With that in mind, in this article, we’re going to take a look at a particular position at the poker table known as “the hijack”.

What is the ‘hijack’ in poker?

At a nine-handed poker table there are nine different positions. These are:

Small blind
Big Blind
Under the gun (UTG)
UTG+1
Middle position
Lojack
Hijack
Cutoff
The dealer (a.k.a. The button, or BTN)

A look at the poker table positions

You’ll notice that the hijack is the third from last in our list. That’s because the hijack is close to the “late positions”, meaning one of the last players to act pre-flop and post-flop.

The hijack sits after the “lojack” and before the “cutoff”, two to the right of whoever has the dealer button. 

To learn more about poker positions, check out: Hijack, cutoff and under the gun: poker’s seating positions explained.

Why do they call the poker position the hijack?

To understand why this position is called the hijack, we first need to talk about the cutoff.

The cutoff is the position to the direct right of the dealer. This means that other than the player with the dealer button in front of them, the cutoff always gets to act last, whether it’s pre-flop or post-flop, should they decide to play the hand.

This comes with enormous benefits. The later you are to act, the more information you have, as you get to see what most of your opponents do before it’s your turn to play. For example, if you see a bunch of raising and three-betting before it gets to you in the cutoff, you might opt to fold a starting hand you would otherwise open-raise or call with.

But if it folds around to you in the cutoff, you’re now free to open-raise with wider range (i.e. a greater number of starting hands) as you now only have three players left to act behind you: the dealer, the small blind, and the big blind. 

In that instance, the cutoff has the opportunity to put in a raise and potentially win the blinds before the button does, and with so few players behind, they have a great chance of succeeding.

Even if you open-raise from the cutoff with an average hand and one of the players in the blinds calls, you still get to act after them post-flop. Poker is a game of imcomplete information, so getting to see how your opponent acts before it’s your turn immediately gives you a leg up.

So, if the cutoff and button are very powerful positions at the poker table, wouldn’t it be great to seize that power? 

That’s exactly why they call the seat to the right of the cutoff “the hijack”. The Oxford English Dictionary describes a “hijack” as the illegal seizure of a vehicle while in transit, and the player sat in the hijack seat has the chance to seize positional advantage from the cutoff and the button.

How should you play in the hijack?

The strategy you use when sat in the hijack depends on a few factors.

The first thing you should consider is the action that has already taken place during the hand. As mentioned, if there has already been a lot of raising by the time it gets to you, it’s safe to assume that those involved have strong starting hands. Therefore, you might want to play it safe and throw away any middling starting hands.
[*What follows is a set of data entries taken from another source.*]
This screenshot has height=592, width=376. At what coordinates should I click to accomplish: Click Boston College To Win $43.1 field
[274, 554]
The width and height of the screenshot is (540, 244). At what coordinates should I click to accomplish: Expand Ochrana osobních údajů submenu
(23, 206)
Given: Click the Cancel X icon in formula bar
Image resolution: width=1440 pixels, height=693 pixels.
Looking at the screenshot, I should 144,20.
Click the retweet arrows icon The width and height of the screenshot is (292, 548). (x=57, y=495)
But if it has folded around to you, or there has only been one open raise, it’s recommended to play aggressively from all of the late positions, including the hijack, as you will often have the positional advantage should it go to the flop.
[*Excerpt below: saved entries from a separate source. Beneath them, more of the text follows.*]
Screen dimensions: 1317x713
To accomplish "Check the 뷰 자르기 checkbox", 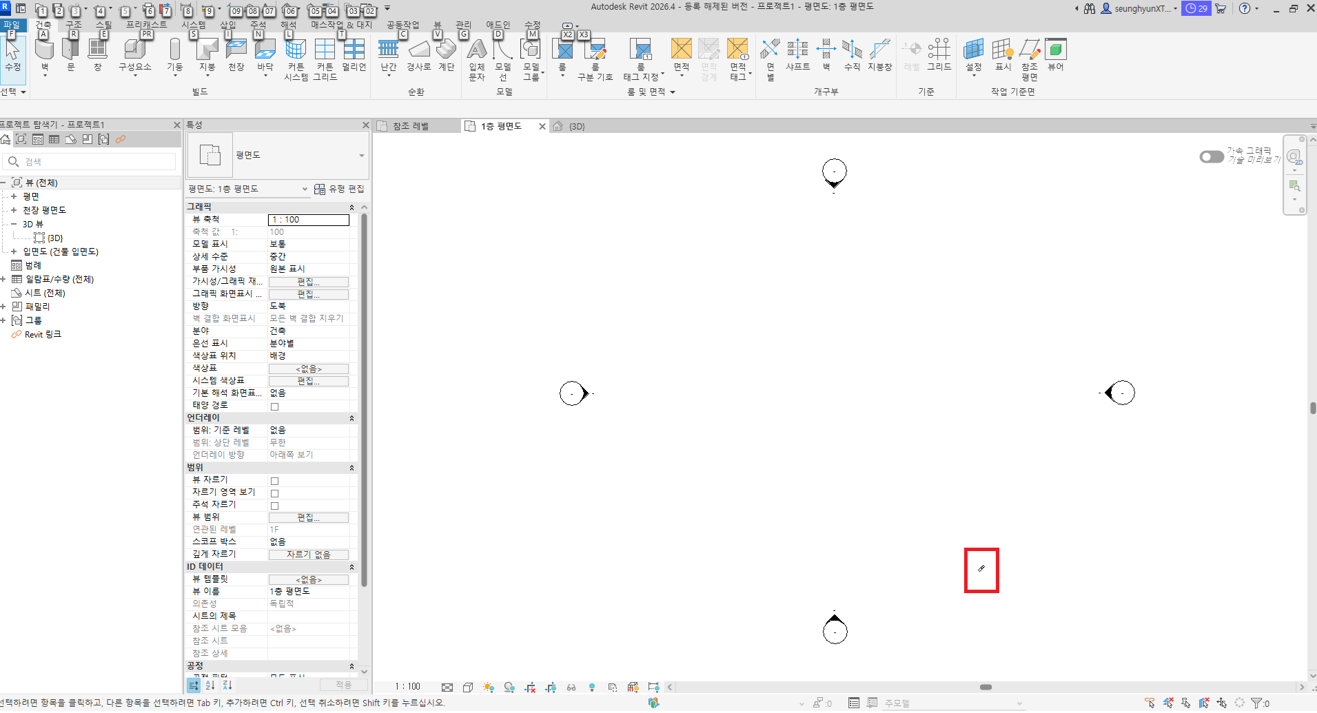I will [x=274, y=481].
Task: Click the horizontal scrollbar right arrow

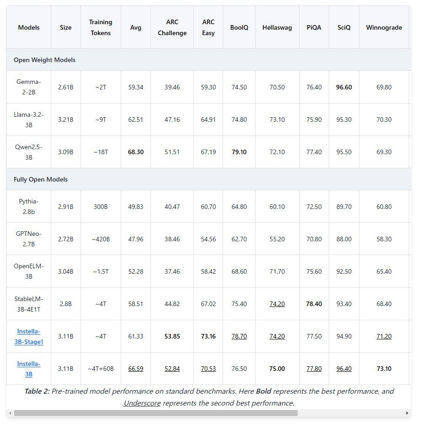Action: (407, 413)
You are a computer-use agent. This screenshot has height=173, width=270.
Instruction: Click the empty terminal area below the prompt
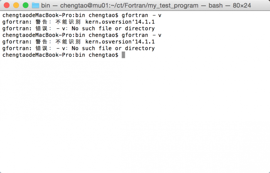(135, 115)
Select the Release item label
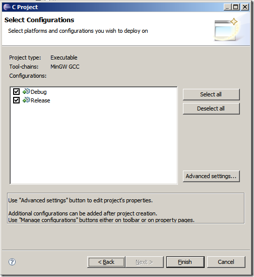This screenshot has height=277, width=254. pos(40,100)
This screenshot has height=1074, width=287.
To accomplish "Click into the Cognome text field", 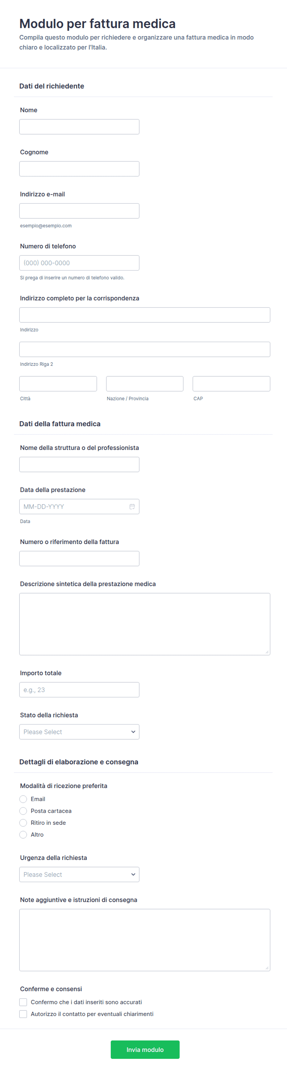I will pyautogui.click(x=79, y=169).
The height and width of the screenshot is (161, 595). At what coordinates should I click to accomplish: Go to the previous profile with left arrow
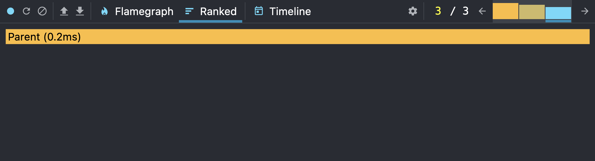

There’s no exact science of how to play from the hijack, but here are some examples for how you might want to play in each scenario:

If there has been a lot of action before it’s your turn:

Fold your average starting hands and only proceed with your strongest ones

If there has been one raise in front of you:

Proceed as you normally would with your strongest starting hands, but try mixing in some bluff raises with middling hands. You’ll apply pressure to the earlier positions and even if they call, you will have the positional advantage on the flop

If there has been no action:

Widen the range of starting hands you play and raise more often as you might be able to take down the blinds and antes

If you open-raise but the button, small blind or big blind raises you:

It’s up to you to determine whether your hand is strong enough to proceed. But remember, if a player from the blinds raises you and the button has folded, you’re guaranteed to have position post-flop

What are the recommended plays against the hijack?
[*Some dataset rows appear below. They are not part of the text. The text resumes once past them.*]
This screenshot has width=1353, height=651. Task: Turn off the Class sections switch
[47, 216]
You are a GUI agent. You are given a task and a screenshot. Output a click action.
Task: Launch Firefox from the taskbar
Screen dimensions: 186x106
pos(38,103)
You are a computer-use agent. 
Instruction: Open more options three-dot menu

As the hijack is a late position, where aggression is advised, this impacts the way you should play against the hijack from other positions.

For example, if you notice the hijack is three-betting a lot and you believe it’s because they’re trying to apply pressure to players in earlier positions, you might want to turn the tables by playing more aggressively against their raises and putting the pressure back on them.

If you’re sat in the cutoff, the button, the small blind or the big blind, you now know that hijack is likely to be playing a wide range of starting hands in a bid to win the blinds and antes. This allows you to widen your own range and play back at them. 

But remember, if you decide to raise against the hijack pre-flop from the blinds, it’s best to go for a bet size larger than you’d usually raise to. This is because you’ll be out of position (i.e. first to act) on the flop should they call your raise, so by making the size bigger, you make it less attractive for them to call and see a flop with average starting hands.